What is asked
Reproduce verbatim the rows starting with the line that contains "The height and width of the screenshot is (819, 1456)." and going on through the line that contains "Looking at the screenshot, I should click(x=952, y=561).".

______________________________

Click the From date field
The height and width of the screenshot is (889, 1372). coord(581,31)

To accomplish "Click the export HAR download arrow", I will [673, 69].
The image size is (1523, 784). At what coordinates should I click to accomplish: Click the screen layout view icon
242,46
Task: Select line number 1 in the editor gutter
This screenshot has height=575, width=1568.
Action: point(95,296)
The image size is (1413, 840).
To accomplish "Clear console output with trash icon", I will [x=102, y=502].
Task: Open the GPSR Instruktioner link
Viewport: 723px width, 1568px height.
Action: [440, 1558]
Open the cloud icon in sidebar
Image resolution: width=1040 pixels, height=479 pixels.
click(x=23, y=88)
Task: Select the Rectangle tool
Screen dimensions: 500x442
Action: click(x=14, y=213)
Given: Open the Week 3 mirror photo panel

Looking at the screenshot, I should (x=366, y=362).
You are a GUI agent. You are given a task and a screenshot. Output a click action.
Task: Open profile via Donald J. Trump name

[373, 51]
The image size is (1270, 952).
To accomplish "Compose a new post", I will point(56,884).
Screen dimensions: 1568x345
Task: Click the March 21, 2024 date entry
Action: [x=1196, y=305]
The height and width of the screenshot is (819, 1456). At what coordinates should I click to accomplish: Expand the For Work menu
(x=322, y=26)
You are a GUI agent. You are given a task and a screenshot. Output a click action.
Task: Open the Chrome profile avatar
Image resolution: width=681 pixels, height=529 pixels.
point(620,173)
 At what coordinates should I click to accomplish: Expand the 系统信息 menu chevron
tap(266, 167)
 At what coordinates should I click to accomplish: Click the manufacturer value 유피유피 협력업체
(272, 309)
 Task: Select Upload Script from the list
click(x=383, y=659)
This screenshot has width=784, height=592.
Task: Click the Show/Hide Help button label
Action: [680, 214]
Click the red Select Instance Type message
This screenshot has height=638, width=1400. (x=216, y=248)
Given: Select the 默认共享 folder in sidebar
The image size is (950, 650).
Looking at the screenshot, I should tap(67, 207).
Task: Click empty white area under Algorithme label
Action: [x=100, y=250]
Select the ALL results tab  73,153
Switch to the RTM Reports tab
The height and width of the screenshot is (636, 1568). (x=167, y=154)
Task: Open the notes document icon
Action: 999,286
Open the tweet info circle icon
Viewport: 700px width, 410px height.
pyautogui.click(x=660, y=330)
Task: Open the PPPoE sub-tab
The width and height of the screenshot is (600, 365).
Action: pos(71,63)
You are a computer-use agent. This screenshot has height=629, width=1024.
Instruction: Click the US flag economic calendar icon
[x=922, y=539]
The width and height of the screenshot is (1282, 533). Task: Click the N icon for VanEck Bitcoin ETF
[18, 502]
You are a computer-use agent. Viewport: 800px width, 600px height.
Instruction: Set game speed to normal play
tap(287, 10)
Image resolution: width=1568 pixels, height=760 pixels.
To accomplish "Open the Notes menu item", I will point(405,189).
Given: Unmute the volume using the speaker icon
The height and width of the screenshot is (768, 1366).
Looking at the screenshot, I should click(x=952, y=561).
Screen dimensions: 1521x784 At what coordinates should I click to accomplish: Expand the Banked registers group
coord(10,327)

______________________________

Response to the task
The height and width of the screenshot is (819, 1456). At what coordinates should I click to accomplish: Expand the For Work menu
(x=322, y=26)
You are a GUI agent. You are given a task and a screenshot. Output a click action.
Task: Open the Chrome profile avatar
Image resolution: width=681 pixels, height=529 pixels.
point(620,173)
 At what coordinates should I click to accomplish: Expand the 系统信息 menu chevron
tap(266, 167)
 At what coordinates should I click to accomplish: Click the manufacturer value 유피유피 협력업체
(272, 309)
 Task: Select Upload Script from the list
click(x=383, y=659)
This screenshot has width=784, height=592.
Task: Click the Show/Hide Help button label
Action: [680, 214]
Click the red Select Instance Type message
This screenshot has height=638, width=1400. (x=216, y=248)
Given: Select the 默认共享 folder in sidebar
The image size is (950, 650).
Looking at the screenshot, I should tap(67, 207).
Task: Click empty white area under Algorithme label
Action: [x=100, y=250]
Select the ALL results tab  73,153
Switch to the RTM Reports tab
The height and width of the screenshot is (636, 1568). (x=167, y=154)
Task: Open the notes document icon
Action: 999,286
Open the tweet info circle icon
Viewport: 700px width, 410px height.
pyautogui.click(x=660, y=330)
Task: Open the PPPoE sub-tab
The width and height of the screenshot is (600, 365).
Action: pos(71,63)
You are a computer-use agent. This screenshot has height=629, width=1024.
Instruction: Click the US flag economic calendar icon
[x=922, y=539]
The width and height of the screenshot is (1282, 533). Task: Click the N icon for VanEck Bitcoin ETF
[18, 502]
You are a computer-use agent. Viewport: 800px width, 600px height.
Instruction: Set game speed to normal play
tap(287, 10)
Image resolution: width=1568 pixels, height=760 pixels.
To accomplish "Open the Notes menu item", I will point(405,189).
Given: Unmute the volume using the speaker icon
The height and width of the screenshot is (768, 1366).
Looking at the screenshot, I should click(x=952, y=561).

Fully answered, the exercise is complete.